::: Records to use

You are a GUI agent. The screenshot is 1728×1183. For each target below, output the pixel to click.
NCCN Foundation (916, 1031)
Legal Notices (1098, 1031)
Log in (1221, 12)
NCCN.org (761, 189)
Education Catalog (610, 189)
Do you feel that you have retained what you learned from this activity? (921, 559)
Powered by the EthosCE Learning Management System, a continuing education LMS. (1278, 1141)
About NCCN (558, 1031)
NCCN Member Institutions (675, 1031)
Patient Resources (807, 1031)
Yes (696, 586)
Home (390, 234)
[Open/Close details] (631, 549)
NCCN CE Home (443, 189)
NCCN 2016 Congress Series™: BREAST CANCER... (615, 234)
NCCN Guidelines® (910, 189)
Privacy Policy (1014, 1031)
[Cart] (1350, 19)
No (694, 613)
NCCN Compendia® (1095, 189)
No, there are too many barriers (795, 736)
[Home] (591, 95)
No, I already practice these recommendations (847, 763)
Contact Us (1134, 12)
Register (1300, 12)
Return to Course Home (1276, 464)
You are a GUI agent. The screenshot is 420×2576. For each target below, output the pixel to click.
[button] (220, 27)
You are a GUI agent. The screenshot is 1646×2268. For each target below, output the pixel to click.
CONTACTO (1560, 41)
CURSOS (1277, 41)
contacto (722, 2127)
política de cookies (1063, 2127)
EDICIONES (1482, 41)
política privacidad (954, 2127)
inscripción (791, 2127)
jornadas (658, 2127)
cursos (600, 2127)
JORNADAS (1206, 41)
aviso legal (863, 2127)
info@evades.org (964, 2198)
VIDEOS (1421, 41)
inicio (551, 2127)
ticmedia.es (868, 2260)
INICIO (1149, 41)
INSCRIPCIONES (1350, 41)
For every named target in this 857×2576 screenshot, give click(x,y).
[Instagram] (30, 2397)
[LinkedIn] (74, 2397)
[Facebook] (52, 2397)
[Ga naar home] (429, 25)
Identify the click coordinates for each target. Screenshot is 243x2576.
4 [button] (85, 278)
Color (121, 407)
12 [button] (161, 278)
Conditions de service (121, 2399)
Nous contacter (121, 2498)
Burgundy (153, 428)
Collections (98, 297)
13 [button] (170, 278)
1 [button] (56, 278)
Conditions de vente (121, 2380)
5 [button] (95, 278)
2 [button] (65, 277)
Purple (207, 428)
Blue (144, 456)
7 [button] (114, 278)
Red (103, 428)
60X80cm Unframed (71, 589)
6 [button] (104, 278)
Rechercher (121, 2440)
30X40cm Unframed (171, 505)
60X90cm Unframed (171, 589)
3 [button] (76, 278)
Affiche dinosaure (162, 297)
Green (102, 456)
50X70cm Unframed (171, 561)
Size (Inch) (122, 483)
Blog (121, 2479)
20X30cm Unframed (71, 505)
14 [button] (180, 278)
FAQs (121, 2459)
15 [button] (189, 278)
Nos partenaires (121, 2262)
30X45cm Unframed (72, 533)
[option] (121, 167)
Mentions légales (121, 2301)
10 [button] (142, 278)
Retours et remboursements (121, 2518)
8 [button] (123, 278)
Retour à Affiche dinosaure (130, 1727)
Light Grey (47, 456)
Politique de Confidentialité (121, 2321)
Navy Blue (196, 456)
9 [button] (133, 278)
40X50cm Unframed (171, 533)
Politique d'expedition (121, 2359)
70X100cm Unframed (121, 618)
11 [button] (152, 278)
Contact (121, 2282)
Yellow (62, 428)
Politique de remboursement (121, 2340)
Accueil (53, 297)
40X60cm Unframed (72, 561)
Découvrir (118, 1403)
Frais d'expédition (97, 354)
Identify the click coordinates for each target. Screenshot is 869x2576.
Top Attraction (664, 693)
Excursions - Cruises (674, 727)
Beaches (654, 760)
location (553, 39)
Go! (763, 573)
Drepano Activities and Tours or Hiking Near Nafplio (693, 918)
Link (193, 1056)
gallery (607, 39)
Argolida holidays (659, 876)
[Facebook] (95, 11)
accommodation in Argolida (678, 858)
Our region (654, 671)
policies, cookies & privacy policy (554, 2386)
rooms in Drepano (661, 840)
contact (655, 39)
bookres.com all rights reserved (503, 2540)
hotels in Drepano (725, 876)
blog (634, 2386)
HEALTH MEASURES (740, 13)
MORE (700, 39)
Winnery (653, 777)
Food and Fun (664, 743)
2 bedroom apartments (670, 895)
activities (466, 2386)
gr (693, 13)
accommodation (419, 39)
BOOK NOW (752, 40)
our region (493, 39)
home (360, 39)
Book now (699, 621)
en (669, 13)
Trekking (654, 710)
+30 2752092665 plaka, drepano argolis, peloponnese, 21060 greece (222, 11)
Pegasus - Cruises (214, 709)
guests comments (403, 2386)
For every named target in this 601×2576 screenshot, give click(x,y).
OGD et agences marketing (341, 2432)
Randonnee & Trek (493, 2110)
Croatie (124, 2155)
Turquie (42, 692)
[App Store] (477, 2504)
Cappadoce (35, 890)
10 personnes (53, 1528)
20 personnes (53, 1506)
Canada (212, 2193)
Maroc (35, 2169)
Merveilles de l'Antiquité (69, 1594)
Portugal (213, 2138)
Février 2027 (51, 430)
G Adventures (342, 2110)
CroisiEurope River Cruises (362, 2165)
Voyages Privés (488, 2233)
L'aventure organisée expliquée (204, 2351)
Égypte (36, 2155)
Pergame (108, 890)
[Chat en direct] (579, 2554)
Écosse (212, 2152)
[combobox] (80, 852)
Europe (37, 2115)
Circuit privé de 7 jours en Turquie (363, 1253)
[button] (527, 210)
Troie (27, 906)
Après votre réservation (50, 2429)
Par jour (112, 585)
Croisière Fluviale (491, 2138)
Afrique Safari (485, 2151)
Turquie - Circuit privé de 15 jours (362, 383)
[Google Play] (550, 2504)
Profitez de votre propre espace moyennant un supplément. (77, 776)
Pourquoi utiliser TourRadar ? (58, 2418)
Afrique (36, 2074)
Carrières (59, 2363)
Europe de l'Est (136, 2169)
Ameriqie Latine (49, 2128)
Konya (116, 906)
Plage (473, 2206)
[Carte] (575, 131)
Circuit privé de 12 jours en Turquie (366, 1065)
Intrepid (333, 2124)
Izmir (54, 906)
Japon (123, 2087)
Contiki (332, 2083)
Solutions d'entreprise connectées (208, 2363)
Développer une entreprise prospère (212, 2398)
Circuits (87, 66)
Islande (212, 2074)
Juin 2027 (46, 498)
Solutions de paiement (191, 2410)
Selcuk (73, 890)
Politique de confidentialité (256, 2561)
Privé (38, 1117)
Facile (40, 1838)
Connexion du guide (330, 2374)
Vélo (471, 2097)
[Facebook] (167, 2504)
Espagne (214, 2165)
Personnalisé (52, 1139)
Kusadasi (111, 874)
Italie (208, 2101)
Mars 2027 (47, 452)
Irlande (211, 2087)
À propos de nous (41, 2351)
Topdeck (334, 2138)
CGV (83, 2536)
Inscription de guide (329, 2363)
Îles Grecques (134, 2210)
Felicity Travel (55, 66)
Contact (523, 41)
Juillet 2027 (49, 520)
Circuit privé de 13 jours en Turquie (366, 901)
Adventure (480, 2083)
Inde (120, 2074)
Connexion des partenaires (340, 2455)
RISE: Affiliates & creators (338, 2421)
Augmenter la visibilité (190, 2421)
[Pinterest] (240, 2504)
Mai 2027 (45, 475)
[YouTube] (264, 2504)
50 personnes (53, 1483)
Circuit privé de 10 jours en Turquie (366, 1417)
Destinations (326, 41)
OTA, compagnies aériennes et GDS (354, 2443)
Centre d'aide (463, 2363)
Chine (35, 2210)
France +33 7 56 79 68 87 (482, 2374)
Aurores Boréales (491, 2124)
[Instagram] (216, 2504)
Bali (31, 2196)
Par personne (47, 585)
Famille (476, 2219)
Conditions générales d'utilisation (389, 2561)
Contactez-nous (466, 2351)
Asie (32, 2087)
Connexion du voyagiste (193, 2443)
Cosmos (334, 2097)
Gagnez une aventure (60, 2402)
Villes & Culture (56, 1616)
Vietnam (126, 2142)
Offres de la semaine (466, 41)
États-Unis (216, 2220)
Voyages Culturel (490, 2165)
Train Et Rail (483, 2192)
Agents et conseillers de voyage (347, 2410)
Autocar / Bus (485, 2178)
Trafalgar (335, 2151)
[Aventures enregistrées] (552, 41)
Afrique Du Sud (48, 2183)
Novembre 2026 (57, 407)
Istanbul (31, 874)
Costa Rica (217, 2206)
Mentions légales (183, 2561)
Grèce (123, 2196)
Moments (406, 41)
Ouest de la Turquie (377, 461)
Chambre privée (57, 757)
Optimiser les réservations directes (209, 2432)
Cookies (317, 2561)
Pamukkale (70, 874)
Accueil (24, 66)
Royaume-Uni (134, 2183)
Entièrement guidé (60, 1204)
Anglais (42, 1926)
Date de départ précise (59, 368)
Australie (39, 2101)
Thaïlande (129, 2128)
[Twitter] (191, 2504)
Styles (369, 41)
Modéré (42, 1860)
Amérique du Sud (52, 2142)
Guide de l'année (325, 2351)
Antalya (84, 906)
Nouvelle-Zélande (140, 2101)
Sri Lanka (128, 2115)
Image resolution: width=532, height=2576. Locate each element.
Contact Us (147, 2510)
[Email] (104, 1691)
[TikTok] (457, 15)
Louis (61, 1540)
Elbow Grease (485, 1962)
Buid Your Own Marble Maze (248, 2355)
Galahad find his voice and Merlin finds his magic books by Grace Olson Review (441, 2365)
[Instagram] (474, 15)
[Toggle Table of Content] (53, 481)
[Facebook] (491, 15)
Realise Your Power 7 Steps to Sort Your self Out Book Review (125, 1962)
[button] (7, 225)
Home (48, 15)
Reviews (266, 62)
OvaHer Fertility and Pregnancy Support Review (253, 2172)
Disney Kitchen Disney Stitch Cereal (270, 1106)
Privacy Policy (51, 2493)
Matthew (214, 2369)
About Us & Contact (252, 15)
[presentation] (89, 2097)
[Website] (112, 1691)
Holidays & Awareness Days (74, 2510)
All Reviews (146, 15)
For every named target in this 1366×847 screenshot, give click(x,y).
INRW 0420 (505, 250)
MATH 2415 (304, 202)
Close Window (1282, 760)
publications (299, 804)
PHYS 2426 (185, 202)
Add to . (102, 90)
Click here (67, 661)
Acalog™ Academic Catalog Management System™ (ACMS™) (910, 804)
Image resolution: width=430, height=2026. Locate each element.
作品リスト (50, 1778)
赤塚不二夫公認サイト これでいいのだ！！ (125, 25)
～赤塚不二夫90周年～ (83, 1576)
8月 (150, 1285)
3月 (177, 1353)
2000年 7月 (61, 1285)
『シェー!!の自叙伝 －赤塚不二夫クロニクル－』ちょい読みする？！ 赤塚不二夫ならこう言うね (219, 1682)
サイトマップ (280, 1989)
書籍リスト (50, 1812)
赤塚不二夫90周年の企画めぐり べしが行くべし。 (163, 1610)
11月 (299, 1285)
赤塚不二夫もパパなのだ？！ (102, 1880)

::::::

-- Activity --
Wherever the word "Turquie" appears in the entries above, copy that whole line.

-- Solution for this exercise --
Turquie (42, 692)
Circuit privé de 7 jours en Turquie (363, 1253)
Turquie - Circuit privé de 15 jours (362, 383)
Circuit privé de 12 jours en Turquie (366, 1065)
Circuit privé de 13 jours en Turquie (366, 901)
Circuit privé de 10 jours en Turquie (366, 1417)
Ouest de la Turquie (377, 461)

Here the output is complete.